TEHRAN, Iran – Dozens of militants stormed at least two university dormitories, beating up students in their beds and detaining several of them as violence aimed at silencing government critics raged through Iran's capital.
Across the city, supporters of Iran's hard-line clergy beat pedestrians with clubs, brandished knives, fired machine guns in the air and hurled rocks at homes earlier Friday night. It was the most intense and widespread fighting in four consecutive nights of violence in Tehran.
The attacks were aimed at intimidating young protesters who have gathered in Tehran (search) for nightly demonstrations this week calling for an end to the country's hard-line establishment led by supreme leader Ayatollah Ali Khamenei (search).
Student Mojtaba Najafi said about 200 students were sleeping in their rooms in the Hemmat dormitory of Allameh Tabatabai University (search), when the attacks began. He said over 50 students were injured and taken to the hospital and about two dozen had disappeared after the attack.
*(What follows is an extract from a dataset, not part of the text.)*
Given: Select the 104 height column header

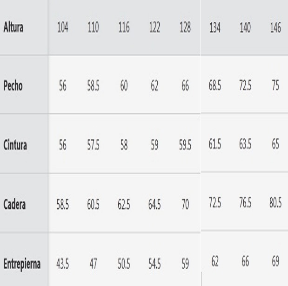Looking at the screenshot, I should click(x=63, y=27).
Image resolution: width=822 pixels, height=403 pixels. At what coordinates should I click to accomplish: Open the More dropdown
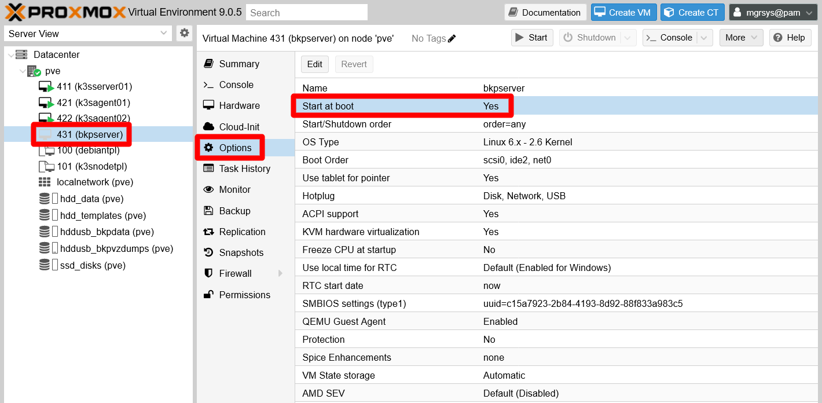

"We were sleeping in our beds. Suddenly we heard windows being smashed," Najafi said. "It was the most brutal way of attacking a human being. They beat up the guard before entering our dormitory. They see no borders, no limits."
There were also attacks at Tehran University's Chamran dormitory before dawn Saturday, other students said.
In 1999, a similar attack on a dormitory led to the death of at least one student and generated the worst street battles since the 1979 Islamic Revolution.
Khamenei referred to the 1999 raid this week when he warned of a major crackdown in a speech broadcast on state television and radio.
Unlike previous nights, no anti-clergy demonstrations were seen before the violence erupted Friday night.
Protesters had been calling for an end to the country's hard-line establishment and for supreme leader Khamenei's death. Criticism of Khamenei is usually punished by imprisonment, and public calls for his death had been unheard of until this week.
Khamenei's hard-line supporters — who control key government institutions in Iran — are locked in a power struggle with popularly elected President Mohammad Khatami (search), who came to power aiming to reform Iran's conservative political system.
Although the protesters criticize the clerics, public support for Khatami also appears to be falling because of his government's inability to implement promised reforms.
During a Friday prayer sermon at Tehran University, former president Hashemi Rafsanjani (search) — a key Khamenei supporter — urged Iran's youth not to fall into what he described as a U.S. trap by denouncing the country's political leadership.
"I advise the youth, especially students ... that they should be careful not to fall into trap dug out by the Americans," Rafsanjani told worshippers.
Rafsanjani said it was Iran's policy to "act resolutely" to prevent demonstrations from getting out of hand but "not to be harsh on protesters."
While the recent protests seemed to be disorganized, with no clear leaders, some demonstrators vowed to keep up the pressure until next month's anniversary of the much larger and violent protests in 1999.
Exiled opposition groups have been encouraging dissent in Iran through U.S.-based Persian language TV channels. U.S. pressure on Iran, which Washington accuses of hiding a nuclear weapons program and harboring terrorists, may have further emboldened those who hope to see the regime toppled.